One of the blessings of Amanda's job on the radio is that it starts each morning at 2:30. How can that possibly be a blessing, you rightfully ask. Because it often gets her home by noon when she can visit with Ashley and Cameron inbetween their college classes, see Ethan and Aiden when they get home from school, and take Laurel to Barnes and Noble, her oldest daughter's favorite activity. While Amanda has never had the confidence in her parenting that she has in her other roles, this is the one she needs the most, and the one that needs her.
Amanda the Radio Announcer
www.ksl.com Amanda has been part of the KSL family for 22 years. She and her partner, Grant Nielsen, have been doing the morning show for 18. 18 years of waking up in the middle of the night to read everything they can learn before going on the air at 5:00 to tell the people of Utah what is going on in their world. Grant and Amanda are institutions in Utah, but people think of them as friends, and they are honored by that. Wherever they go, people hug them. This is the nature of this radio team. Yes. They are trusted news people, well-respected and depended upon by their community, but their relationship with their listeners is so much more than that. They are family.
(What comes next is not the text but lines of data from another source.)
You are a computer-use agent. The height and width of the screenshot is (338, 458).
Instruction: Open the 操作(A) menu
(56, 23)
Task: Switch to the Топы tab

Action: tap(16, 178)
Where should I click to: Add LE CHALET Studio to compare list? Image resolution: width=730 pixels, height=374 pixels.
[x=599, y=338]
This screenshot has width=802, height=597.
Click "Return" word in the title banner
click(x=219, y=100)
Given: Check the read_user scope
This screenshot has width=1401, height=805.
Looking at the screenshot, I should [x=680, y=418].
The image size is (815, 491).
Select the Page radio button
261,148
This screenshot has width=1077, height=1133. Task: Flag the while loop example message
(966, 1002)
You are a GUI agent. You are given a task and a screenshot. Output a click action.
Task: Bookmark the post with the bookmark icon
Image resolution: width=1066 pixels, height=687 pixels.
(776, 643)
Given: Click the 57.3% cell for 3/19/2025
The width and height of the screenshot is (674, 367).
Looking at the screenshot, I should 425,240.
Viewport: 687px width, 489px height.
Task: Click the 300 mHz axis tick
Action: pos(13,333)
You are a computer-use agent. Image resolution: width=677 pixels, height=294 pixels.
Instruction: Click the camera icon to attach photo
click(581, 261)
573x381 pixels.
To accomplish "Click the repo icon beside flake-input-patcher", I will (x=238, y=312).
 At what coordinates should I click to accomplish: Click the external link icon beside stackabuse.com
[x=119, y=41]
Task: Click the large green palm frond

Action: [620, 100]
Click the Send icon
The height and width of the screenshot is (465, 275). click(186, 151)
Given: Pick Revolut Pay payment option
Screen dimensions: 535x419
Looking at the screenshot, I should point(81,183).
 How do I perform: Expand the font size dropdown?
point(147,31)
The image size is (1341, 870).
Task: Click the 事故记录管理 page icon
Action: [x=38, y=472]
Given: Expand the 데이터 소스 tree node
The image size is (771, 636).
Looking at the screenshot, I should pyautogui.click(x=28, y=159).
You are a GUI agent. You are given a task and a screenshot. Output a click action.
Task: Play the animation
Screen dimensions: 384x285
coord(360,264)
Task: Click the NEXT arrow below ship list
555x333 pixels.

Amanda also hosts an award winning program on KSL called "A Woman's View" where she invites women from the community to share their opinions of news and other important events of their lives. This program led to a weekly column of the same title in the Deseret News which Amanda so enjoys writing, sharing the insights of her guests and coming to further develop her own voice. Before becoming a radio annoucer, columnist and public speaker, Amanda was a lawyer, a WNBA announcer, a waitress, restaurant manager, college professor, night club disc jockey and pizza maker. There just wasn't a job Amanda didn't like, except for telephone solicitor, and she probably didn't give that one enough of a try.
Amanda the Speaker
Of all of Amanda's jobs, there is one where she feels the most at home - and that is in front of an audience. When Amanda is speaking to a group, something magical happens, some kind of connection is made, some kind of indescribable moment that lifts both speaker and audience member. She would never give up her radio job - it is her heart and soul. And her writing keeps her sane. But these moments spent with live audiences in cities from Philadelphia to Atlanta to Sacramento and all over Utah serve not only the groups she visits but her own soul so much, she hopes she will be able to continue to speak for a very long time. Amanda speaks to all kinds of businesses, women's groups, governmental groups, gatherings of every size and scope on the topics of joy in work, team building, change, friendship, hope, finding untapped energy and every variation on those themes imaginable. She would be delighted to speak to your group if the opportunity should ever arise.
Presidential Candidate Governor Mitt Romney said of Amanda when he was in Utah managing Utah's 2002 Olympic Games, "We asked Amanda to host our pre-show closing ceremonies because she best represented the spirit of Utah." Her spirit is infectious, right along with her laugh, and audiences of all backgrounds have benefitted from that irresistible energy.